*AIM OF THE EXERCISE*: Return the passage of the article on the legacy Big 4 that runs between "The legacy software" and "redirect the train.", inclusive, copied word for word.

*PAGE TEXT*:
++++++

Time running out for legacy Big 4?
Nothing has disrupted the cozy status quo of big enterprise technology transformations more than GenAI. It has been a true leveler across the industry where suddenly everyone is operating on a level playing field, trying to convince the world they have a better GenAI story than their competitors.
Up until November 30th, 2022, the Big 4 consultants dined on the ineptitude of large enterprises to move bad processes into the cloud, while the Indian heritage outsourcers fed on the tasty scraps of supplying armies of low-wage talent at scale to keep these hulking institutions somehow functioning.
The legacy software companies sold their licenses through these services firms to maintain the flow of insane amounts of money and maintain the veneer of competence as these clunking enterprises kept up with the latest versions of SAP, Oracle, Workday, and Salesforce, with smatterings of UiPath bots to knit together broken workflows and poorly integrated systems.
And to cap it off, the hyperscalers profited from everyone as they sought to force a cloud narrative for CIOs to desperately follow to sound credible. In short, everyone has been on the enterprise technology gravy train, and it’s taken a genuinely credible new technology that business leaders can understand to redirect the train.

++++++

*DATASET CONTENT*:
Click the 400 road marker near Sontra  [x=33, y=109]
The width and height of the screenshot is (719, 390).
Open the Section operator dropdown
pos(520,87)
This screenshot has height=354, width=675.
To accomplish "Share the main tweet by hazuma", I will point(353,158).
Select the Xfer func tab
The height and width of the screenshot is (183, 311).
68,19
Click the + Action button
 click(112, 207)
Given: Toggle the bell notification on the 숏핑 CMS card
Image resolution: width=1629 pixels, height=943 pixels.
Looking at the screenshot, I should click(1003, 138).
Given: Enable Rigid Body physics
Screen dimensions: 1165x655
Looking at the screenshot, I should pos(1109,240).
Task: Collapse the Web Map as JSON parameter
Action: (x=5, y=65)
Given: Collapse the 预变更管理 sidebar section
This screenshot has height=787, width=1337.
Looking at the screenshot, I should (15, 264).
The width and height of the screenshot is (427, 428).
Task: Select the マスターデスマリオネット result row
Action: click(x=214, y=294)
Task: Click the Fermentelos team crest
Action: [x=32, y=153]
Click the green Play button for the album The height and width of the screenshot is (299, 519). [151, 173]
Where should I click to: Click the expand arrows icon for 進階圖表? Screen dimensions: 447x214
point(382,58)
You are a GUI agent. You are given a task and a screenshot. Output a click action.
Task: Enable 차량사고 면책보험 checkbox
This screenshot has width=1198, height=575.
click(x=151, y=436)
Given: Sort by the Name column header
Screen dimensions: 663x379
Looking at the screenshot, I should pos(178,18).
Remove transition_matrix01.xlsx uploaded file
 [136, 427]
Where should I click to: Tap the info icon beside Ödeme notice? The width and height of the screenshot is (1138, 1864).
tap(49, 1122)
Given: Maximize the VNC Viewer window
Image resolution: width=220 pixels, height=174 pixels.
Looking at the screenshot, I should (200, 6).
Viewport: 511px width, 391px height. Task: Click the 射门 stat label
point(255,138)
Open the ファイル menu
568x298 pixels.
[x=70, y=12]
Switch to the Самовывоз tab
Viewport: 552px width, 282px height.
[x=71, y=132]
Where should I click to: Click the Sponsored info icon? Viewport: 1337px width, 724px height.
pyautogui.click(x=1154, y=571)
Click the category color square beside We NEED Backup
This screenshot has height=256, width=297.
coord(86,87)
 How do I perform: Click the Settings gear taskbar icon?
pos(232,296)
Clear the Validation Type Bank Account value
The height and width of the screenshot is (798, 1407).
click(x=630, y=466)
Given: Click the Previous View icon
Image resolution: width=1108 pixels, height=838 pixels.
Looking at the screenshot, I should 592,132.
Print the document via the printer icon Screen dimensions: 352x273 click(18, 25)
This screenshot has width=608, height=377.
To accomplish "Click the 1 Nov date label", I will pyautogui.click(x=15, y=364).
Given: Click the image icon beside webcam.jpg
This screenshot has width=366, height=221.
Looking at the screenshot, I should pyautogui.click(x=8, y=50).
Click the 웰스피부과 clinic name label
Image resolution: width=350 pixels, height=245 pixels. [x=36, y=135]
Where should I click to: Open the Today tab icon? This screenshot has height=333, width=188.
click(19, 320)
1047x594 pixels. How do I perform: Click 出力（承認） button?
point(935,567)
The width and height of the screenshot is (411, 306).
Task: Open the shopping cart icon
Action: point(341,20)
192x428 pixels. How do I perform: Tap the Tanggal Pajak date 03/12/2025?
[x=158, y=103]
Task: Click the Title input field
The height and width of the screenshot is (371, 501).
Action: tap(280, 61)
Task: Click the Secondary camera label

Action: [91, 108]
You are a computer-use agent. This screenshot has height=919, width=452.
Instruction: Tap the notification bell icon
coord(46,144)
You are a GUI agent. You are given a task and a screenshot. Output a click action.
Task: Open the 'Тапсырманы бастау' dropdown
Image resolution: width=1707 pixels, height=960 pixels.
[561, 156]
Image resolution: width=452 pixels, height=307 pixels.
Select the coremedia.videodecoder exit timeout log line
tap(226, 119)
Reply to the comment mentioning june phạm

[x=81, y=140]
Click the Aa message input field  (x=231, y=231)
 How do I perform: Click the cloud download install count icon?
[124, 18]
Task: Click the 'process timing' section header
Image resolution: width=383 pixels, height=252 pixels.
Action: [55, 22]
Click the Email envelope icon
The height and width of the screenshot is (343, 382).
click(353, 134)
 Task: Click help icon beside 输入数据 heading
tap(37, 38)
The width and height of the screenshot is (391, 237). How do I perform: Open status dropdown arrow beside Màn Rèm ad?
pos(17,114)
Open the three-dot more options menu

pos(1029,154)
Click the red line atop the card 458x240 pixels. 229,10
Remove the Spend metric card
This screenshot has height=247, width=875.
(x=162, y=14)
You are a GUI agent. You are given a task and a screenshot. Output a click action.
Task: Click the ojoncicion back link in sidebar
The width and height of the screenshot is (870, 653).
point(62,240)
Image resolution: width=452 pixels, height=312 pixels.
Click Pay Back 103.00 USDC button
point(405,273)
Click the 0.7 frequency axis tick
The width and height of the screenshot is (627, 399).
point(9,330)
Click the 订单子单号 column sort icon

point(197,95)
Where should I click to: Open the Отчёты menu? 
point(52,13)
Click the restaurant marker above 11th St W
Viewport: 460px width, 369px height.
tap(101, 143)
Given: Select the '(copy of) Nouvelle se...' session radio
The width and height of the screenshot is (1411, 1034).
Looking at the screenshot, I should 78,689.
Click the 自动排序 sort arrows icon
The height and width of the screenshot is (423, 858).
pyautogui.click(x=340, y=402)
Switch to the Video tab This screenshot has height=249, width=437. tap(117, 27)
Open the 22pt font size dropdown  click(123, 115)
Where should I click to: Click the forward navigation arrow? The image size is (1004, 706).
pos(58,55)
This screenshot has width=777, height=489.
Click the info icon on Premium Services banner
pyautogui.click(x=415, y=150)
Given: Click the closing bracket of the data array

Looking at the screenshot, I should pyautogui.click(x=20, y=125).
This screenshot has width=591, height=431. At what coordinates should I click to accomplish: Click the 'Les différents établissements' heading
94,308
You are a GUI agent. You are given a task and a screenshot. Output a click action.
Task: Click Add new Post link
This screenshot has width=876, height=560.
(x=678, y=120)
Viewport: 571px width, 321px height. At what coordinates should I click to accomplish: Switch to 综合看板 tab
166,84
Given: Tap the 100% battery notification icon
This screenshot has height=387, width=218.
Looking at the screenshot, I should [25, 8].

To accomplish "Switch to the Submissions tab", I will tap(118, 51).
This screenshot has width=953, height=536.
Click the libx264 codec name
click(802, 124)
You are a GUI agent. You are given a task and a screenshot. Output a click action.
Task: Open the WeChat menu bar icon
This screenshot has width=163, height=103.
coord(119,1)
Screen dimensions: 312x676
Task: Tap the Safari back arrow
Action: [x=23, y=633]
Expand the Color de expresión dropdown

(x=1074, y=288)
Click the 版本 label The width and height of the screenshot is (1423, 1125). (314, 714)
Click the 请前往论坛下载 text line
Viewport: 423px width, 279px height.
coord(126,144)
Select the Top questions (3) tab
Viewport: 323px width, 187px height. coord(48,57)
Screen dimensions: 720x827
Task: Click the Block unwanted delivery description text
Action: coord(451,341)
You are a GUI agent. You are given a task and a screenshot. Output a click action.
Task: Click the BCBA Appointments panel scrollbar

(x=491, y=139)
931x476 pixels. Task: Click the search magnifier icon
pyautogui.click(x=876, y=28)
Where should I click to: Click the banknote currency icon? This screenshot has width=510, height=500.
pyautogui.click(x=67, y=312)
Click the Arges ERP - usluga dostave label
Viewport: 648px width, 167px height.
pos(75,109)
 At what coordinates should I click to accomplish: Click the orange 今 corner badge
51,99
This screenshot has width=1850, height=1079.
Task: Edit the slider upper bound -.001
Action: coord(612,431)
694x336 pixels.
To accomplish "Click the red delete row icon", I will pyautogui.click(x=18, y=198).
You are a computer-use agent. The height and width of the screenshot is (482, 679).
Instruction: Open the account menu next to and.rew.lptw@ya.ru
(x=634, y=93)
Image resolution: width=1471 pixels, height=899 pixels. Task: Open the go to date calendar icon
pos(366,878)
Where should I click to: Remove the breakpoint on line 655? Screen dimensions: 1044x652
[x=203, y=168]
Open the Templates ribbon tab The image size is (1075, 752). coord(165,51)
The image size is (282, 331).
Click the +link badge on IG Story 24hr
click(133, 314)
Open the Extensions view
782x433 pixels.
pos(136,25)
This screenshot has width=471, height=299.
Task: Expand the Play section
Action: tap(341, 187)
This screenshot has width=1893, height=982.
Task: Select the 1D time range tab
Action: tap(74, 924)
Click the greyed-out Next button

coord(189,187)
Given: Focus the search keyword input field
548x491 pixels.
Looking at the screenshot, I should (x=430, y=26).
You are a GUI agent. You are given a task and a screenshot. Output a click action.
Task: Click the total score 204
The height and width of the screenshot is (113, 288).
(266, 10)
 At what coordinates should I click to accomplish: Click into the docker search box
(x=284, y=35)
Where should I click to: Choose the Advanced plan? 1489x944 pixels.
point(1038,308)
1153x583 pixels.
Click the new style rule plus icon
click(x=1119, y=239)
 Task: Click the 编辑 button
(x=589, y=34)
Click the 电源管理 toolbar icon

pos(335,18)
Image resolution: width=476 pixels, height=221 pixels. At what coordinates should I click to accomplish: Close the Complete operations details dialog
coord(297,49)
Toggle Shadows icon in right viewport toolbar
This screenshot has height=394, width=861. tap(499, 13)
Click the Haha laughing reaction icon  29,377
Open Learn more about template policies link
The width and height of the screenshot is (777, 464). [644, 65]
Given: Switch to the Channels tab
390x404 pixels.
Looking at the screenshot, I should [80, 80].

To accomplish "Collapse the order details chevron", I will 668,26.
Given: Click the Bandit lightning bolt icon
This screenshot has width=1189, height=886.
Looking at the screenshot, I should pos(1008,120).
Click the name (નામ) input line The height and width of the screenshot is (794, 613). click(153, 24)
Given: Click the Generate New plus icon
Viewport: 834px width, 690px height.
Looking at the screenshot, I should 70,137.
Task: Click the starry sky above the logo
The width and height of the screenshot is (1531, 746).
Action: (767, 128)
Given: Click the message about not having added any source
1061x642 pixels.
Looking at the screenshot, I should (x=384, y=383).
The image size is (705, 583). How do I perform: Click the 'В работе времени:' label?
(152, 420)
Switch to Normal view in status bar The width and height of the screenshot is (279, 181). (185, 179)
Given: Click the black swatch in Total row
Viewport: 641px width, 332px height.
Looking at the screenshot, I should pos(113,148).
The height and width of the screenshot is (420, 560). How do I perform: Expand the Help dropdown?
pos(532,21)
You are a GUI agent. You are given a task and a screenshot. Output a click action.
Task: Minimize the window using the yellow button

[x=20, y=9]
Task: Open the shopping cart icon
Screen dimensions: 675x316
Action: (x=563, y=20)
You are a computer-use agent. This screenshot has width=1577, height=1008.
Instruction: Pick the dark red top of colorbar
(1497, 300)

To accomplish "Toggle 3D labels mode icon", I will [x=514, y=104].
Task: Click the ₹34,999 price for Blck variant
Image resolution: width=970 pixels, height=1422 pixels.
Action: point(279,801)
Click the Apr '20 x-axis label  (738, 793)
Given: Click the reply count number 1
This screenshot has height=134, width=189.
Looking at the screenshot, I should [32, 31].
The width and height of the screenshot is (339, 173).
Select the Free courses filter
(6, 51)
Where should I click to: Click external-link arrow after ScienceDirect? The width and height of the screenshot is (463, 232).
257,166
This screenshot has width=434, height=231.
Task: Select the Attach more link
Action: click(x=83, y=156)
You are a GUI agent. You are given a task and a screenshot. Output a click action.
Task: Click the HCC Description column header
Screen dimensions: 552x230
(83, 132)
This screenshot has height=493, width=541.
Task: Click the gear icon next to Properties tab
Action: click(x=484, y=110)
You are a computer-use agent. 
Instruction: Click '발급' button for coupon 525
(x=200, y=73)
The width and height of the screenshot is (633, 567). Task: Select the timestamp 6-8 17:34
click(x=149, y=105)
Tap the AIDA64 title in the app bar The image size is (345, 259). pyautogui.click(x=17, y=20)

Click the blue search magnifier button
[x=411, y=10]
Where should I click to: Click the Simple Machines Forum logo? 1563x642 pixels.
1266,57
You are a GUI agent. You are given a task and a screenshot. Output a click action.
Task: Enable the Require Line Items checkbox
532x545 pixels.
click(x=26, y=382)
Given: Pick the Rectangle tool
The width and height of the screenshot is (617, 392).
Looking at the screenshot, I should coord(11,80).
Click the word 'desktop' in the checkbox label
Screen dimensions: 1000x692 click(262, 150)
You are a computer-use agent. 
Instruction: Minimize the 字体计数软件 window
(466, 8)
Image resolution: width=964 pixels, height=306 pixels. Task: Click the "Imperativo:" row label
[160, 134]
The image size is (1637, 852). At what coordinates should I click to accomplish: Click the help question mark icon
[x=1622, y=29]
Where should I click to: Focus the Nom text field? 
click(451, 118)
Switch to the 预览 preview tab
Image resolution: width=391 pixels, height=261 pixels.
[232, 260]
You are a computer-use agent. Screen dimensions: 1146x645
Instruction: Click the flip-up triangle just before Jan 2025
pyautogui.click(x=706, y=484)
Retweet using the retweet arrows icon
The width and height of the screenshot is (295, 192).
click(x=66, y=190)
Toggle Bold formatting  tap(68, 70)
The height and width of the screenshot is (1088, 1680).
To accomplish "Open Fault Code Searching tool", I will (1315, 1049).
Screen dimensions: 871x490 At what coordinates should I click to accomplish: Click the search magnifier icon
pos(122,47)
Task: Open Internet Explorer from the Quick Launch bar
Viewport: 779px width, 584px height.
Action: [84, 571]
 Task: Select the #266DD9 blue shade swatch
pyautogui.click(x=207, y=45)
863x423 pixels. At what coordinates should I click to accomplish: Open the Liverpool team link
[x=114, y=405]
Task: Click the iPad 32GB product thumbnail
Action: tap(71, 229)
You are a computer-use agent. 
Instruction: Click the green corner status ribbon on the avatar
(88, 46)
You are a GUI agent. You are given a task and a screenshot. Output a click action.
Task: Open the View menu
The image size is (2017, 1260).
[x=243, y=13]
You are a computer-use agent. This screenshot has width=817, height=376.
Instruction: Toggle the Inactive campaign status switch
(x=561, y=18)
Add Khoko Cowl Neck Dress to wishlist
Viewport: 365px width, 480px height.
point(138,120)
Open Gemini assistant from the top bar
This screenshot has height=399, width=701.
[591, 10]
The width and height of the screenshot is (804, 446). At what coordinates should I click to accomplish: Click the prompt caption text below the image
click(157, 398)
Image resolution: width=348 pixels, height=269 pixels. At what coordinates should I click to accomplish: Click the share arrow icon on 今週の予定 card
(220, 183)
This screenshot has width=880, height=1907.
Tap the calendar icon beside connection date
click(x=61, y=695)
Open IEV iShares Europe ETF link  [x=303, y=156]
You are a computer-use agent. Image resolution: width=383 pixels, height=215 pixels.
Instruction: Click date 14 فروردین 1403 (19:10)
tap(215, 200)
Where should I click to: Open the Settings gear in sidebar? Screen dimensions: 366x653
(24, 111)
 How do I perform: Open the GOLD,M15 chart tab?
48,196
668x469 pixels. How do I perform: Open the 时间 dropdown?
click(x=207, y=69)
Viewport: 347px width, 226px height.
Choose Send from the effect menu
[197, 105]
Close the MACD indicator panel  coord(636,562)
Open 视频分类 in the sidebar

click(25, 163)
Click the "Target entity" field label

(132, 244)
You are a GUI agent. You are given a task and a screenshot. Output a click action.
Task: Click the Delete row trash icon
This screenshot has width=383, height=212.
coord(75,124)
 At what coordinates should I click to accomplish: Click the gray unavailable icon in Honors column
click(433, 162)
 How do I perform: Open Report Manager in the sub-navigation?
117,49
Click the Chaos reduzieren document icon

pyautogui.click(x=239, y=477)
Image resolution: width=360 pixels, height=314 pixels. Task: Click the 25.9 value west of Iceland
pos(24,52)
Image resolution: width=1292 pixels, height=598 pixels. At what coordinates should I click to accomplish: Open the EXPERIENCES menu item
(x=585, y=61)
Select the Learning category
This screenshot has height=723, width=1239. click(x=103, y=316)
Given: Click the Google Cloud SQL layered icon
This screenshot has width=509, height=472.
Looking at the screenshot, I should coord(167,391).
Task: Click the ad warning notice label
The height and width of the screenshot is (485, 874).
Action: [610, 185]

++++++

*FULL ANSWER*:
The legacy software companies sold their licenses through these services firms to maintain the flow of insane amounts of money and maintain the veneer of competence as these clunking enterprises kept up with the latest versions of SAP, Oracle, Workday, and Salesforce, with smatterings of UiPath bots to knit together broken workflows and poorly integrated systems.
And to cap it off, the hyperscalers profited from everyone as they sought to force a cloud narrative for CIOs to desperately follow to sound credible. In short, everyone has been on the enterprise technology gravy train, and it’s taken a genuinely credible new technology that business leaders can understand to redirect the train.